— begin Provided entries —
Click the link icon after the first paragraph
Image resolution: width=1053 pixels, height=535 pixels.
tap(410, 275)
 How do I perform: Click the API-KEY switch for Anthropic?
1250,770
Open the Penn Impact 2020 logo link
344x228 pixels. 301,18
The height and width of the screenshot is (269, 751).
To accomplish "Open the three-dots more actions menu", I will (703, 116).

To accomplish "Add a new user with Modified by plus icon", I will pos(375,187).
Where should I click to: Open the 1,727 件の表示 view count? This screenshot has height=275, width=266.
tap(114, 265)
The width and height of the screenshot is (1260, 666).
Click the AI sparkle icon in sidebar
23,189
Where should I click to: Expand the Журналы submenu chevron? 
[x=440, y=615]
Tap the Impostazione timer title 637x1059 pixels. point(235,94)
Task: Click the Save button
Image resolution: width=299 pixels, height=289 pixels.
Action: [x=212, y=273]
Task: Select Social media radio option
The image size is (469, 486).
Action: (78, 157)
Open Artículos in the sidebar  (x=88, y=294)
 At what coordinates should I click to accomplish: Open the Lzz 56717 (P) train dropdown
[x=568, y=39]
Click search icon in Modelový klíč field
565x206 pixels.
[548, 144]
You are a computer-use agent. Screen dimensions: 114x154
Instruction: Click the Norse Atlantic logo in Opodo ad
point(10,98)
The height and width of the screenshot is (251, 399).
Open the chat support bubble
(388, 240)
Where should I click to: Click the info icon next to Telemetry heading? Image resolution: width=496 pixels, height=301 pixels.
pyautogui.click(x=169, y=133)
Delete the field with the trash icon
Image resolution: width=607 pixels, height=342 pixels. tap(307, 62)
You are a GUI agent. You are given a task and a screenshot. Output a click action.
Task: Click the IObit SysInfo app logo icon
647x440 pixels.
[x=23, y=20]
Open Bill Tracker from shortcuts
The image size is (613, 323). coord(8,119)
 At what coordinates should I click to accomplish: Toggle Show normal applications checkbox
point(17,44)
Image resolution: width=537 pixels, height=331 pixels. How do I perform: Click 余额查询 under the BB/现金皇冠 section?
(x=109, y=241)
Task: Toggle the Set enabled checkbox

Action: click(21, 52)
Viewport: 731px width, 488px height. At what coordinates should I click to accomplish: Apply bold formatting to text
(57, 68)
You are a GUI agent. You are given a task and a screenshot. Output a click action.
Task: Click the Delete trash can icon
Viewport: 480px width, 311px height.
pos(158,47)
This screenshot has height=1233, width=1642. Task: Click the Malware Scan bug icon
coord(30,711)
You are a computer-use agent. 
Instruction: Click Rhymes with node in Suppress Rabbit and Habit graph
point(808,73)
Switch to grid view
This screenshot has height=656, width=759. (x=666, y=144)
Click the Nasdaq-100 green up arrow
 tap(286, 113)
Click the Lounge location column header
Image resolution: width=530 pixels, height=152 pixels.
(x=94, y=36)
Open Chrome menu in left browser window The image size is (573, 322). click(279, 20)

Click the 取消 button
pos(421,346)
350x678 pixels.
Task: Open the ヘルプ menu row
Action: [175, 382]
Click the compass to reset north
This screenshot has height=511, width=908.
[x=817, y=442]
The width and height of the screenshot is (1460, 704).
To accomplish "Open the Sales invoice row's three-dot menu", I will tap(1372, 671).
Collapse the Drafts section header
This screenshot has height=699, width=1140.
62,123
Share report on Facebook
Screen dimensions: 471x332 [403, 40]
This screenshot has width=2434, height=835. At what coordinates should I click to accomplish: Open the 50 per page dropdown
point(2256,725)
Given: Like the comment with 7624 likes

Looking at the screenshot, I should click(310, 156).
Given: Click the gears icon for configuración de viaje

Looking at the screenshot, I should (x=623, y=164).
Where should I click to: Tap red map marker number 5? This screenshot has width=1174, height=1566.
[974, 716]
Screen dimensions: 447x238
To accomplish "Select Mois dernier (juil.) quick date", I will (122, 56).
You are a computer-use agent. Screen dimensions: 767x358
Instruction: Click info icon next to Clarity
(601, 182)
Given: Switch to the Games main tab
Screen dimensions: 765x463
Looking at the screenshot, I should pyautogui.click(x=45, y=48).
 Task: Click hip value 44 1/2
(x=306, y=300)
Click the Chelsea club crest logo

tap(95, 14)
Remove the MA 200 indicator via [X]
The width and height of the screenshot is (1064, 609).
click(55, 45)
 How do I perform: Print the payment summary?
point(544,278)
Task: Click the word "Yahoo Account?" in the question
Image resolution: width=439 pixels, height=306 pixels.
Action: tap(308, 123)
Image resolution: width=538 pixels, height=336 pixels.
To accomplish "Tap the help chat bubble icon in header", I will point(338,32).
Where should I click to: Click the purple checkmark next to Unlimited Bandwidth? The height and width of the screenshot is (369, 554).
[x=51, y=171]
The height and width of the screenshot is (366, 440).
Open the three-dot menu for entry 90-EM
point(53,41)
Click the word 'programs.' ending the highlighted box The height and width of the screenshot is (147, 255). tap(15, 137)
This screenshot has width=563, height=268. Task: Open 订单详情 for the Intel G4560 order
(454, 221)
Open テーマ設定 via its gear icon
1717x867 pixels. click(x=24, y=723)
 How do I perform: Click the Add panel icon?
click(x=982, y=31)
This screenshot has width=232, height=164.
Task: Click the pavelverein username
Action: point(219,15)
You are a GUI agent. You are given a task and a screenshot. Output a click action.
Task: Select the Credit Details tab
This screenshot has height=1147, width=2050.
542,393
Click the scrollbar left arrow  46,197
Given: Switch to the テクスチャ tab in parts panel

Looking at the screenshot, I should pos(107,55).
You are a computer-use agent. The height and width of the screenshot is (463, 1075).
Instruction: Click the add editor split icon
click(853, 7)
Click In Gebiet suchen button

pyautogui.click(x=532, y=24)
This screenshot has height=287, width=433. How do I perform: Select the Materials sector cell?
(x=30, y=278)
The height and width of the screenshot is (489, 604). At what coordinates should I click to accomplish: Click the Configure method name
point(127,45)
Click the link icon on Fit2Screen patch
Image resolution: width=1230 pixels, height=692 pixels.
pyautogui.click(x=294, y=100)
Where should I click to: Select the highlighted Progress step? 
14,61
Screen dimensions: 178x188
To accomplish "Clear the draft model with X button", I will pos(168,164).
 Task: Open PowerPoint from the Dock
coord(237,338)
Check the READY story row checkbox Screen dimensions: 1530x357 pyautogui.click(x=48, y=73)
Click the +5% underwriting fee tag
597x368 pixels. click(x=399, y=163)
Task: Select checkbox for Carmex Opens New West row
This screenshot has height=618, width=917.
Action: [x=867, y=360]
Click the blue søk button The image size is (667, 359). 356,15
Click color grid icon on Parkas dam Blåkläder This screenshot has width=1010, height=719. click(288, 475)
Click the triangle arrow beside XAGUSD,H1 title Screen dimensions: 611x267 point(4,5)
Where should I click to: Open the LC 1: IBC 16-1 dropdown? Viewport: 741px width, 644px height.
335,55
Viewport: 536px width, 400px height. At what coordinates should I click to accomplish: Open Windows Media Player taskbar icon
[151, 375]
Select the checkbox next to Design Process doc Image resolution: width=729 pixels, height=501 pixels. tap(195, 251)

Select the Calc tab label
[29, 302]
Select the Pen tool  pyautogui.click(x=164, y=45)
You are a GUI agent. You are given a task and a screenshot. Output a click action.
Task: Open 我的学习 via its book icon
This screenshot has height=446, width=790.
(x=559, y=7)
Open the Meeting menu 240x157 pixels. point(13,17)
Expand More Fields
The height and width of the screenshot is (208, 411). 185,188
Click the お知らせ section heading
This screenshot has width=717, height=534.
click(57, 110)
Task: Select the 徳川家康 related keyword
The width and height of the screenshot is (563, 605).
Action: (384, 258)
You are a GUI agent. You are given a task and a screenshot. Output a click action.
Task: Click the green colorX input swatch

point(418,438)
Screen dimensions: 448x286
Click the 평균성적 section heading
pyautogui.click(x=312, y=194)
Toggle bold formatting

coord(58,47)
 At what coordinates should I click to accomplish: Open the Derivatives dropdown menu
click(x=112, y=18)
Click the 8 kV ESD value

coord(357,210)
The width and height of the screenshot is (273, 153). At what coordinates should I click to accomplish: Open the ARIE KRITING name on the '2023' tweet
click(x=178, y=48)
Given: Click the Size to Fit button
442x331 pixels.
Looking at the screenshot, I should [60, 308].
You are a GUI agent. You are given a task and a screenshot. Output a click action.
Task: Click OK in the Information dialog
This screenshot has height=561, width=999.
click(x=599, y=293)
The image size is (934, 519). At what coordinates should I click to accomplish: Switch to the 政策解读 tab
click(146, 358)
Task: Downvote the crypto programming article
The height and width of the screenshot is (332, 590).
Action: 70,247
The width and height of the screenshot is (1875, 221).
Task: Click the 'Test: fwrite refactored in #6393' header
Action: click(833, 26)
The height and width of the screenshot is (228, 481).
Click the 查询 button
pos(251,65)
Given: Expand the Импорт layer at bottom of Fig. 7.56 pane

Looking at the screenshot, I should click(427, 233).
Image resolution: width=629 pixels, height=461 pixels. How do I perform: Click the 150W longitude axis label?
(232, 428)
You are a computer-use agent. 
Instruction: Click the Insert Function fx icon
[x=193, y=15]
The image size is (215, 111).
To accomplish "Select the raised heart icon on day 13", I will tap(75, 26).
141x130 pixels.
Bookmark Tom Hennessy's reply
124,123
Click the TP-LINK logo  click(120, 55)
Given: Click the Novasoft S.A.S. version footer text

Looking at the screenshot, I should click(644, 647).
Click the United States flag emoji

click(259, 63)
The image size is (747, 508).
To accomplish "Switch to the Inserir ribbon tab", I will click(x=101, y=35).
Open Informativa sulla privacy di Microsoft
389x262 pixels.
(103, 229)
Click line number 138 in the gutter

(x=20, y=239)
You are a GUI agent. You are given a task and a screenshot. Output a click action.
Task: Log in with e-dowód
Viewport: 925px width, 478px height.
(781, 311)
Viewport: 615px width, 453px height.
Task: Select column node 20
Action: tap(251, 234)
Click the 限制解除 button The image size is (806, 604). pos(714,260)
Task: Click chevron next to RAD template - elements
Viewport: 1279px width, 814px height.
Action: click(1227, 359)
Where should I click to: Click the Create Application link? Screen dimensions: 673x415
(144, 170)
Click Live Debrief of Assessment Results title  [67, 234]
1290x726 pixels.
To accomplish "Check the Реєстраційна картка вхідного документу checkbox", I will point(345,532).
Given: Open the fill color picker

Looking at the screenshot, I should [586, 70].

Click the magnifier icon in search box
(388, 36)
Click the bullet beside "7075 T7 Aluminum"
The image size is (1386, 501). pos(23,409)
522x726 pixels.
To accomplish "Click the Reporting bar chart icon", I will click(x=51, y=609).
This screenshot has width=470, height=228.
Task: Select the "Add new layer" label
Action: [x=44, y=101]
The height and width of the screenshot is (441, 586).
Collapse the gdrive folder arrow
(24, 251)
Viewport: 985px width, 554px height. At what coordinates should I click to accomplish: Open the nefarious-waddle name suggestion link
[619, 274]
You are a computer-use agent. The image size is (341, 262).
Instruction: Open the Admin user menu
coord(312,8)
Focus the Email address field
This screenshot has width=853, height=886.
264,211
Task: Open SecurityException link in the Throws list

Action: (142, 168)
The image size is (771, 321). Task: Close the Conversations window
— end Provided entries —
◆ **Required task**:
Copy the entries above word for word, from the line containing "Open Bill Tracker from shortcuts" through the line containing "Screen dimensions: 471x332 [403, 40]", including both of those lines.

◆ **Answer to the problem**:
Open Bill Tracker from shortcuts
The image size is (613, 323). coord(8,119)
 At what coordinates should I click to accomplish: Toggle Show normal applications checkbox
point(17,44)
Image resolution: width=537 pixels, height=331 pixels. How do I perform: Click 余额查询 under the BB/现金皇冠 section?
(x=109, y=241)
Task: Toggle the Set enabled checkbox

Action: click(21, 52)
Viewport: 731px width, 488px height. At what coordinates should I click to accomplish: Apply bold formatting to text
(57, 68)
You are a GUI agent. You are given a task and a screenshot. Output a click action.
Task: Click the Delete trash can icon
Viewport: 480px width, 311px height.
pos(158,47)
This screenshot has height=1233, width=1642. Task: Click the Malware Scan bug icon
coord(30,711)
You are a computer-use agent. 
Instruction: Click Rhymes with node in Suppress Rabbit and Habit graph
point(808,73)
Switch to grid view
This screenshot has height=656, width=759. (x=666, y=144)
Click the Nasdaq-100 green up arrow
 tap(286, 113)
Click the Lounge location column header
Image resolution: width=530 pixels, height=152 pixels.
(x=94, y=36)
Open Chrome menu in left browser window The image size is (573, 322). click(279, 20)

Click the 取消 button
pos(421,346)
350x678 pixels.
Task: Open the ヘルプ menu row
Action: [175, 382]
Click the compass to reset north
This screenshot has height=511, width=908.
[x=817, y=442]
The width and height of the screenshot is (1460, 704).
To accomplish "Open the Sales invoice row's three-dot menu", I will tap(1372, 671).
Collapse the Drafts section header
This screenshot has height=699, width=1140.
62,123
Share report on Facebook
Screen dimensions: 471x332 [403, 40]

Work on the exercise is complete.